Stored dataset items
┌────────

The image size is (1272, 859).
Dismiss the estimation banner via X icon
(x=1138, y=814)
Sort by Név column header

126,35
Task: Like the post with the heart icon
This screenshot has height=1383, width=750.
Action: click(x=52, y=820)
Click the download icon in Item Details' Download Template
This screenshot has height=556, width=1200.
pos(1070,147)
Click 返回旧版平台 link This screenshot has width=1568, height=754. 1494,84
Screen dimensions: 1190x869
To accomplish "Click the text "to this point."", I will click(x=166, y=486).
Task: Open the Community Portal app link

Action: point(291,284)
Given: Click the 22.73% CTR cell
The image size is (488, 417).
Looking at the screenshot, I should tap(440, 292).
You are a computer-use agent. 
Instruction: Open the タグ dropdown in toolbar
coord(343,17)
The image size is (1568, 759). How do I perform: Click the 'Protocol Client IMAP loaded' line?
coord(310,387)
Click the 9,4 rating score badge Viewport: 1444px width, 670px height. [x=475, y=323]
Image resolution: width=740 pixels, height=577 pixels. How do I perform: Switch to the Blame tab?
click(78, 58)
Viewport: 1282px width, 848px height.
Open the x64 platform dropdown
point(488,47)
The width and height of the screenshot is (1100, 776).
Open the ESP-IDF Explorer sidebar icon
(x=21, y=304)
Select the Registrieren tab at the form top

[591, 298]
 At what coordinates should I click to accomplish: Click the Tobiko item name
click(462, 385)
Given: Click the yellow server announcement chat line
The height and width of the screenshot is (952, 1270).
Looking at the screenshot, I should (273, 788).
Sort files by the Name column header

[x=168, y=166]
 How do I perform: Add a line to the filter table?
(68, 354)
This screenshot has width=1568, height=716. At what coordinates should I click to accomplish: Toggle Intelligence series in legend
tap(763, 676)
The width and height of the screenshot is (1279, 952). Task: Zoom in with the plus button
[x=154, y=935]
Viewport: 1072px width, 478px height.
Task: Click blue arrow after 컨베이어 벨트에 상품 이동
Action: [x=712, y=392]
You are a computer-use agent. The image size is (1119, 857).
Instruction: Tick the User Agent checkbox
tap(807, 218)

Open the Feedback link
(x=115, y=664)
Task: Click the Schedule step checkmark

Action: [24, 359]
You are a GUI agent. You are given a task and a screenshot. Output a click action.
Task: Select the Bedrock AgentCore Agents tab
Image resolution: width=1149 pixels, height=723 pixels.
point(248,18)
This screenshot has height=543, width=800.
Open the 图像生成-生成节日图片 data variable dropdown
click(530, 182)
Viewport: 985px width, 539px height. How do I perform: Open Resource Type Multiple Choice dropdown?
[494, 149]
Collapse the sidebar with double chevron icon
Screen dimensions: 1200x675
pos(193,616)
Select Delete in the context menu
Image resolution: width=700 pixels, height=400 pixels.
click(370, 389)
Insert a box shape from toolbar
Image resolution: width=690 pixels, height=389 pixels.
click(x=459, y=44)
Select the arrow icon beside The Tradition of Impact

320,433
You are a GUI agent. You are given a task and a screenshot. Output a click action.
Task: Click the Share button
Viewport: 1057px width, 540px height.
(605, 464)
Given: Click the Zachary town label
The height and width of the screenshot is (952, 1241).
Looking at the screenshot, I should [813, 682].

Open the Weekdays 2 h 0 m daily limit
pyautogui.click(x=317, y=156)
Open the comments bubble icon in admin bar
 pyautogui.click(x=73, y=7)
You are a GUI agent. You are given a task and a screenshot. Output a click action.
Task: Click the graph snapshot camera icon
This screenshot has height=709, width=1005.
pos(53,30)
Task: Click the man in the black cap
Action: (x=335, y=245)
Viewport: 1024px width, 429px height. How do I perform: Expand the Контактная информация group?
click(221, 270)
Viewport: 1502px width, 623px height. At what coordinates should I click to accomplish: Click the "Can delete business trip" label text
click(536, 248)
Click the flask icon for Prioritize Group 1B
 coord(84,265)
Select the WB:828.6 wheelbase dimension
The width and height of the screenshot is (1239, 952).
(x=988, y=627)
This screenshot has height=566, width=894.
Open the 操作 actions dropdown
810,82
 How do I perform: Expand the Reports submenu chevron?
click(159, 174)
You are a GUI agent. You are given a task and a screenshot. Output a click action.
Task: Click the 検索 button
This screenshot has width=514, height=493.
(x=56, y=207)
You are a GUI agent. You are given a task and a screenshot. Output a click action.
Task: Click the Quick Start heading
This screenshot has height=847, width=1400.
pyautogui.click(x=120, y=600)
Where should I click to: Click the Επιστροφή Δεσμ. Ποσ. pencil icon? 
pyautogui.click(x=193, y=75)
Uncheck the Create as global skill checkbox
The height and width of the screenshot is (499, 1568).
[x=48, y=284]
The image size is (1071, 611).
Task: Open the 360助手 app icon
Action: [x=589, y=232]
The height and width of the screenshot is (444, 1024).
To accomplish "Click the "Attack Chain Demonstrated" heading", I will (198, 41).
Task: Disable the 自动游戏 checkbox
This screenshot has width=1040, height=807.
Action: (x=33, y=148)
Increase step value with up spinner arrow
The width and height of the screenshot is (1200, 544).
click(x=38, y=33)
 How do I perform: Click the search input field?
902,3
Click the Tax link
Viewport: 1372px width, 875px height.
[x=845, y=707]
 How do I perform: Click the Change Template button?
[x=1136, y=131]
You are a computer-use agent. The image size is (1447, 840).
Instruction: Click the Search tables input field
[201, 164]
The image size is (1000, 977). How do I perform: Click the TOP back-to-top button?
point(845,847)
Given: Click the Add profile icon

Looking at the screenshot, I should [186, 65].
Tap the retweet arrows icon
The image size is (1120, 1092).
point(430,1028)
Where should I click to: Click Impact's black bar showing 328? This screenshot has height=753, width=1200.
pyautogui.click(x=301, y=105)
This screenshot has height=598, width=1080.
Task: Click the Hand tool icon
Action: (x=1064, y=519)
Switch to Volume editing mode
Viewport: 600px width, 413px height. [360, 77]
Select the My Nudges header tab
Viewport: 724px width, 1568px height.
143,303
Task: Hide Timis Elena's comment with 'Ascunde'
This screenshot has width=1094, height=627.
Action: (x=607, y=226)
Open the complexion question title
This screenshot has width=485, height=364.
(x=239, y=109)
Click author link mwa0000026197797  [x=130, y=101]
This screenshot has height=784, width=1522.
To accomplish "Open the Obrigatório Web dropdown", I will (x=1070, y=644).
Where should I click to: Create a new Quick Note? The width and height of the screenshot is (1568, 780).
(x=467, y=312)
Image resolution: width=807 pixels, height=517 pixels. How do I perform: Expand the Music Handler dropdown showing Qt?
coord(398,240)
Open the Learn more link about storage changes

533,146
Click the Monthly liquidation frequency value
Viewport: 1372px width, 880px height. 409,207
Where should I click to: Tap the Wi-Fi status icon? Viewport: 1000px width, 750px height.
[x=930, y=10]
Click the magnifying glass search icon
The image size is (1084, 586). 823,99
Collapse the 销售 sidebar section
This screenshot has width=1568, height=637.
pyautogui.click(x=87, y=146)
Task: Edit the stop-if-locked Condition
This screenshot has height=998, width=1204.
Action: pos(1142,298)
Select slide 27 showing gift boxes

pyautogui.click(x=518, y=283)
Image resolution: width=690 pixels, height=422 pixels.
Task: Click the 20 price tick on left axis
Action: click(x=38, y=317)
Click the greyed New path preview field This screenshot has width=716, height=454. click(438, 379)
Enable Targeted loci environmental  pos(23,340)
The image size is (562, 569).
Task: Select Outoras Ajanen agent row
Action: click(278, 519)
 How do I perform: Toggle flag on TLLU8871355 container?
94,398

└────────

▸ **Task objective**: Rewrite the material starting at the line containing "Task: Click the Schedule step checkmark" and ending at the line containing "click(530, 182)", replacing "Schedule" with "Calendar" and leaving everything else unchanged.

▸ **Task solution**:
Task: Click the Calendar step checkmark

Action: [24, 359]
You are a GUI agent. You are given a task and a screenshot. Output a click action.
Task: Select the Bedrock AgentCore Agents tab
Image resolution: width=1149 pixels, height=723 pixels.
point(248,18)
This screenshot has height=543, width=800.
Open the 图像生成-生成节日图片 data variable dropdown
click(530, 182)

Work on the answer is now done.